I rather have it as a site which I could also selfhost.
It'd be easier to improve without relaying on having the browser open.
Also it'd be easier to make it work on mobile.
Lemmy Moderation Tools
Welcome
I'm working on a moderation tool to work with Lemmy.
I'm still in early development and discovery. This channel will update the status and respond to questions during development, testing, release, and post-release.
You are encouraged to create posts defining your needs. I also appreciate feedback on status updates. This helps me maintain the right track.
Some of the tools I use to build it cannot be distributed. I plan to get a SaaS solution out ASAP and then work on a distributed build separately and as an open-source project for self-hosting.
I'm calling it the reverse WordPress. They had FOSS first, then hosting. But due to time and need, I'm doing it in reverse.

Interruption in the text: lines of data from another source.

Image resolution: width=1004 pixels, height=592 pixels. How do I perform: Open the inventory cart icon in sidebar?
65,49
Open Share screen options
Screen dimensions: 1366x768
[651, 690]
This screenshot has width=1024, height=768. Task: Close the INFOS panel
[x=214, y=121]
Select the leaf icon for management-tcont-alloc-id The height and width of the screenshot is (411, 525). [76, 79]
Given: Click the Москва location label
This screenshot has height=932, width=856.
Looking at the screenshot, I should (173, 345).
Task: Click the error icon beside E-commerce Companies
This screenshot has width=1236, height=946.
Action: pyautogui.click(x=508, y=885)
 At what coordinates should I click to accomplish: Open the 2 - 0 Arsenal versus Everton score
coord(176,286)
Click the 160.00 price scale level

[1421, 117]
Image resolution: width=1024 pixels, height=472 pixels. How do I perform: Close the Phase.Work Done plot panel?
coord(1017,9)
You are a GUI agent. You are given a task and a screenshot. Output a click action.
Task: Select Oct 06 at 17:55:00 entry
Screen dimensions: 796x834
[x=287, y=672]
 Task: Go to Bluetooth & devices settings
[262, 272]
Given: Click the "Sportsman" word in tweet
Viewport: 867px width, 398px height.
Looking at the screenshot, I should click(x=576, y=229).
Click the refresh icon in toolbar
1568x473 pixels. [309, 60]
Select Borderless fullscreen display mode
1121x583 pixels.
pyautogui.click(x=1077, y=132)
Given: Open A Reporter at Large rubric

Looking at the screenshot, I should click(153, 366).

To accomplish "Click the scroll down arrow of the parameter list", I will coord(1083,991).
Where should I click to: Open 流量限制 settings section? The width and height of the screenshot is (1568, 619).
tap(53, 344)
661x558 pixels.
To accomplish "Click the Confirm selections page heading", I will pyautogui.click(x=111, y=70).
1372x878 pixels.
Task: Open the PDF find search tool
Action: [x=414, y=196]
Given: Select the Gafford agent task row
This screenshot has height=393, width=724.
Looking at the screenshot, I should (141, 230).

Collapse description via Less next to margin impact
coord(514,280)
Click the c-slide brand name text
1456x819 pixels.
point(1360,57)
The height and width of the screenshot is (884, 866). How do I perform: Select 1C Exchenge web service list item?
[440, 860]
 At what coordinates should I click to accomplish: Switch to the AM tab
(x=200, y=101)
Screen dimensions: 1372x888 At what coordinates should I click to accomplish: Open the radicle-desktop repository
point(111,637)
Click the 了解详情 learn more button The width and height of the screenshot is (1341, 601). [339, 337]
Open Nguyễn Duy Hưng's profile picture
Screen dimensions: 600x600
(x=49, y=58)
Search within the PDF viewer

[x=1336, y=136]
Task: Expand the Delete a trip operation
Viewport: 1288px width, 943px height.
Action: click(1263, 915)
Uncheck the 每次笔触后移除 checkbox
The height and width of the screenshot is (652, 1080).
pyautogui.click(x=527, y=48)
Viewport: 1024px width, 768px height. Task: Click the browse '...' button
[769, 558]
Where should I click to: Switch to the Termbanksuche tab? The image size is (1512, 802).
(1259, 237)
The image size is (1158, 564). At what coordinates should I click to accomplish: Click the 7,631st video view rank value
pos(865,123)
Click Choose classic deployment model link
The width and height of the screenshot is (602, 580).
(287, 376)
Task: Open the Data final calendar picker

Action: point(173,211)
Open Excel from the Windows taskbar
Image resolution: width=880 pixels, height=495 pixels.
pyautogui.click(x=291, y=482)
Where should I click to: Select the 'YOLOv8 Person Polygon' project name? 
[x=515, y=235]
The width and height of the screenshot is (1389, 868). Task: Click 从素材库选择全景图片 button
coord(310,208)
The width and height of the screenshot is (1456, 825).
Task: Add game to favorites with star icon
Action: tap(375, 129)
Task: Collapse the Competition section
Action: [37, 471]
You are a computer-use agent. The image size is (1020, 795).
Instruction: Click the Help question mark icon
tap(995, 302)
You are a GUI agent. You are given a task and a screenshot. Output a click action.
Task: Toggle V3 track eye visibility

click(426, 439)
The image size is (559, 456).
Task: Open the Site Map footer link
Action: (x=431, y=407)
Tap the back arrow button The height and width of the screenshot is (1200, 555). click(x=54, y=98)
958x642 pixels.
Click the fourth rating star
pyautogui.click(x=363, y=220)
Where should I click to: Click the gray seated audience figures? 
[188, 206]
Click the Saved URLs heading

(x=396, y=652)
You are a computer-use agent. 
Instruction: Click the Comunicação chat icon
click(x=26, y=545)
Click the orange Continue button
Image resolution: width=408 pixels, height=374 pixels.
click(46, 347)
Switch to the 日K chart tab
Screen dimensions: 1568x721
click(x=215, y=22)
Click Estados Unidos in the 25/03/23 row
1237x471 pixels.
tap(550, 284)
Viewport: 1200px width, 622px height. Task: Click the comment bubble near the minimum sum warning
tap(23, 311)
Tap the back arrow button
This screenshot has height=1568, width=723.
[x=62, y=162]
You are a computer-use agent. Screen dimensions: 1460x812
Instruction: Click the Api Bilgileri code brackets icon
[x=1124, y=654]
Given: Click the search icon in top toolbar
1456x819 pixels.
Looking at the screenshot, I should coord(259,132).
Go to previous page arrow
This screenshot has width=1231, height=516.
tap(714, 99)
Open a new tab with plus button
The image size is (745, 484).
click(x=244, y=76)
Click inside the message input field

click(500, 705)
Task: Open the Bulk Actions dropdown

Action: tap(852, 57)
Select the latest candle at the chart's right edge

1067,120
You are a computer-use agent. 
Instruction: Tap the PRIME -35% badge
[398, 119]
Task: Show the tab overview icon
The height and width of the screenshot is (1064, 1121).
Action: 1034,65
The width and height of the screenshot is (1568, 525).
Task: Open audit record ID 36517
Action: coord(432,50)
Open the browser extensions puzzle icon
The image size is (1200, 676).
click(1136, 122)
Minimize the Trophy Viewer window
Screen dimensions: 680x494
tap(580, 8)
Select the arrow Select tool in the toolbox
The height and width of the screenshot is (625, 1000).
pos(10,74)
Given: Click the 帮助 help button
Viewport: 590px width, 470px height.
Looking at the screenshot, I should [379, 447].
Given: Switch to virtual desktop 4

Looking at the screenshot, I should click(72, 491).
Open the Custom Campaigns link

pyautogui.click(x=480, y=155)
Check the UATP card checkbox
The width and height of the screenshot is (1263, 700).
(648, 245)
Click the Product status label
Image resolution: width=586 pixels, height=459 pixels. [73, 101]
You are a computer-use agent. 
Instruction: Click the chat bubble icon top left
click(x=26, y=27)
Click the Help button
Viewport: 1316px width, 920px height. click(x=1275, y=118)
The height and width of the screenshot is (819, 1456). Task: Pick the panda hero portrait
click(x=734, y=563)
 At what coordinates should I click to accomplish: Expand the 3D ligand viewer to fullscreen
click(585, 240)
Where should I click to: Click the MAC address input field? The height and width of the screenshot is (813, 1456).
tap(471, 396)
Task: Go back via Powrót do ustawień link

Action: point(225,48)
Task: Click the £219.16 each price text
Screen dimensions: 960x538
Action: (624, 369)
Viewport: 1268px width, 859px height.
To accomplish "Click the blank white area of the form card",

Hmm, my first thought is that a plugin is better, since it works without worrying about federation, etc, but as front-ends become more diverse it might be difficult to keep it working on everything.
Are you thinking the site option is like browsing using normal federation, or would it be more like using an app?
I think a site / API and maybe an iOS / Android app. If I open up the API, I might lean more on the community to build the apps. Doing this would take a load off instances but put more load on me as an entry point to the Lemmy fediverse. I still have to figure out how it'll work and run. The changes in designs and themes is a problem and will only get worse. I think there are too many variables to get a chrome/firefox extension to work.
Ah, what I meant by federated site vs app is would SocialCare act as if you were browsing the community in question from a federated instance (i.e. the posts have been federated over and you work off of that data) or something like wefwef/Voyager where you're still connecting to the original instance's API (plus maybe also some SocialCare APIs for any extras)?
I see what you're saying. It would be a mix of both due to some limits of the current Lemmy API. Rate limits based on IP & inconsistent instance limits are the biggest factors. They also merge a lot of unrelated stuff into limit buckets. Without a robust API with client keys, I'm kind of limited.
It's an interesting problem; I guess federation needs to be part of the solution just to allow access to enough data when your need it.
In my head the solution was a plugin that could call external APIs, like (plug incoming) the image duplicate detection tool that I'm working on.